Stored data entries:
╔══

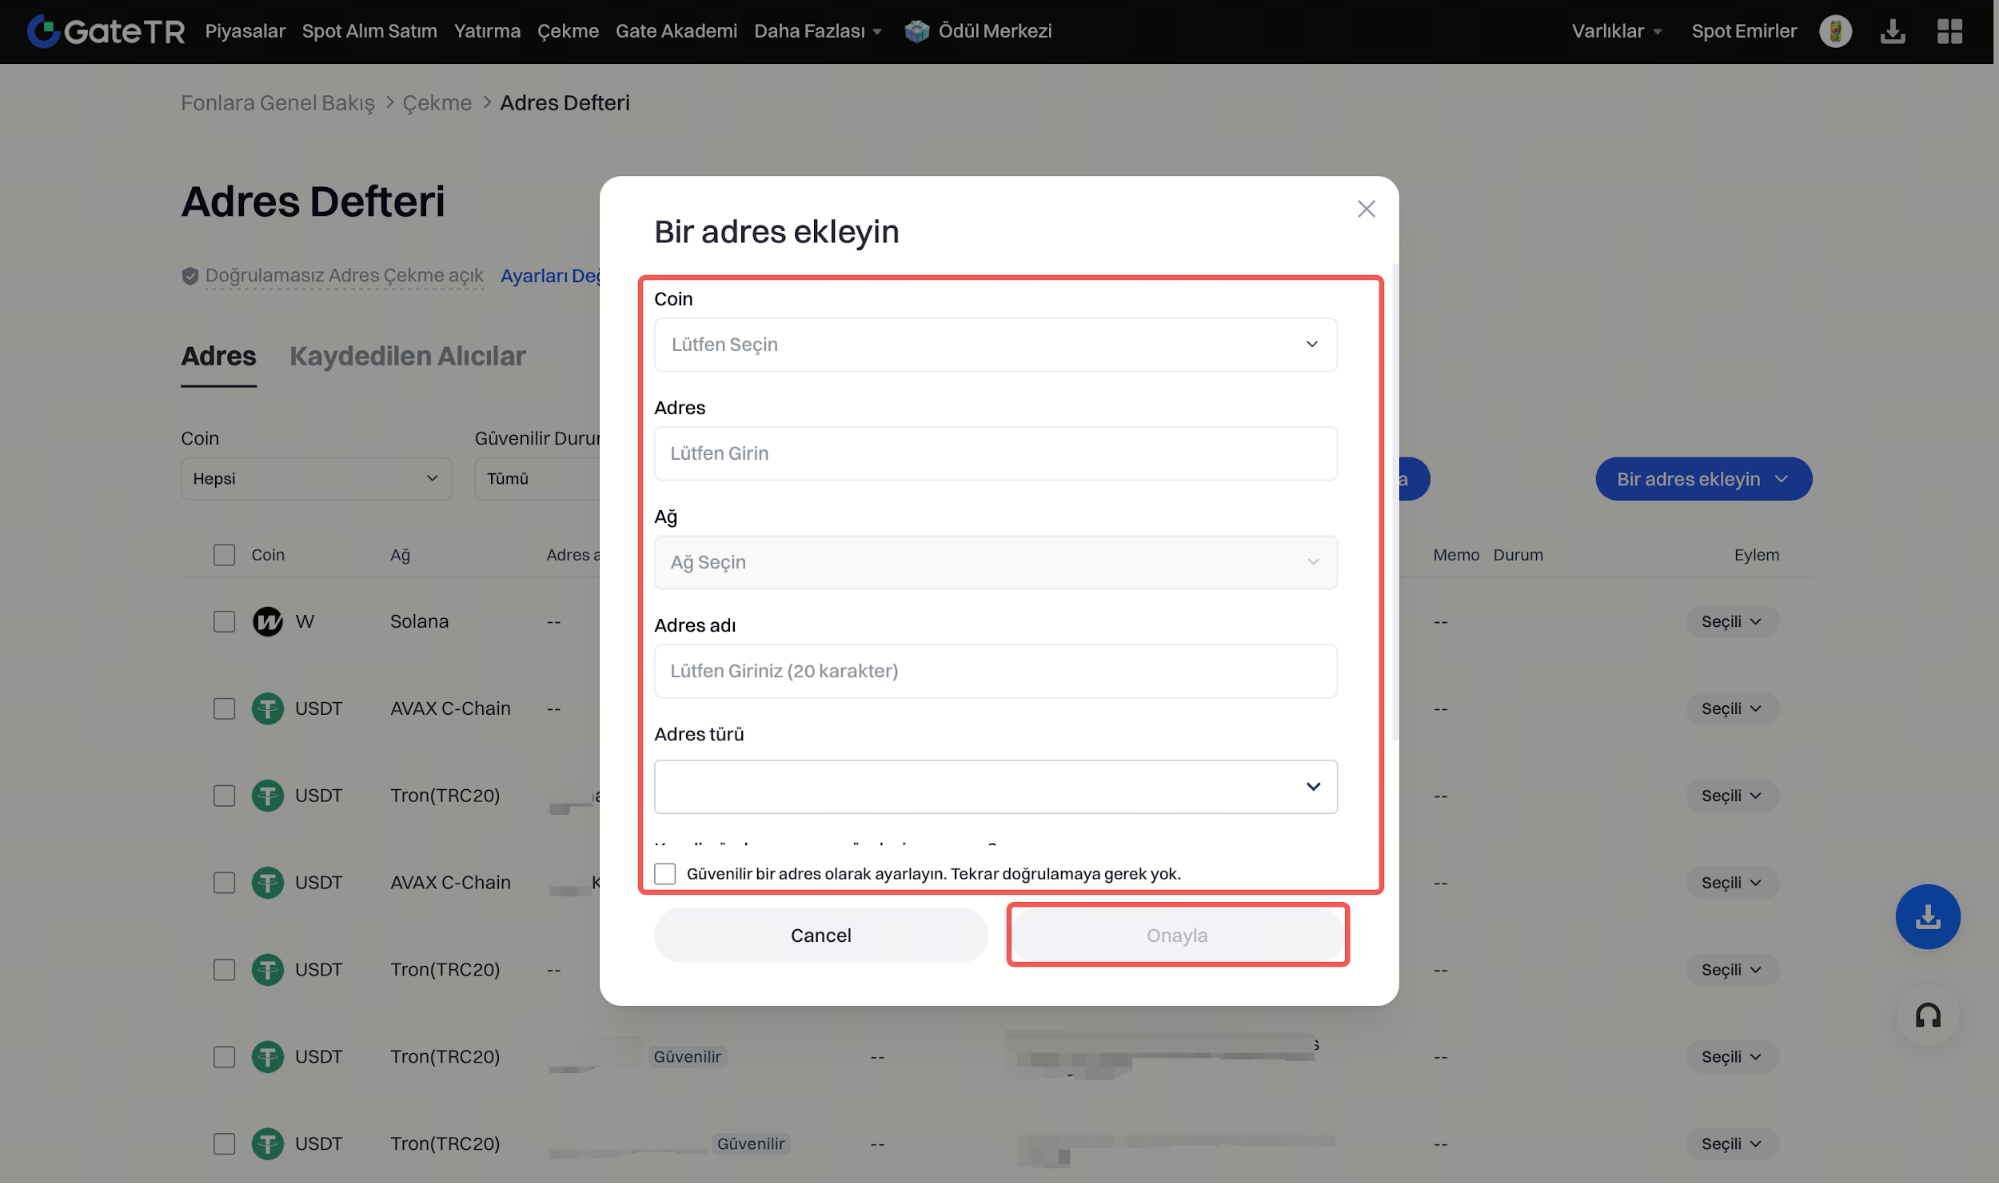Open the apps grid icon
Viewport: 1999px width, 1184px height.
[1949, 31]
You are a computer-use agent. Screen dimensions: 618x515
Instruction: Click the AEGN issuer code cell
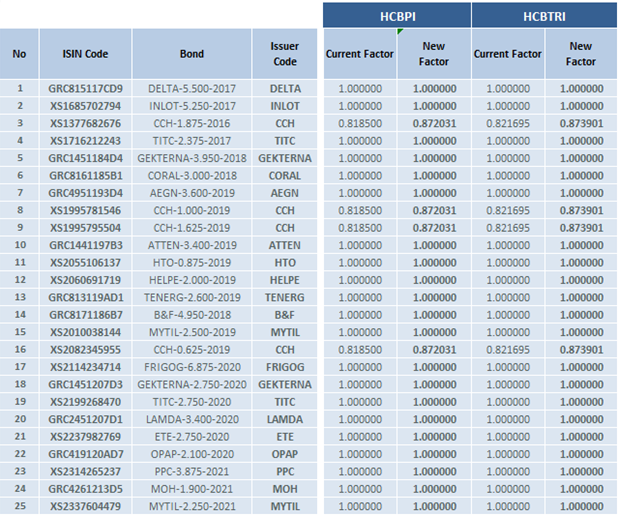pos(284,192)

╚══

## The exercise
Copy out the material word for word, from the line containing "You are a computer-use" through the end of the material, both ends included. Leave the pictures out of your copy.

## Response to the exercise
You are a computer-use agent. Screen dimensions: 618x515
Instruction: Click the AEGN issuer code cell
pos(284,192)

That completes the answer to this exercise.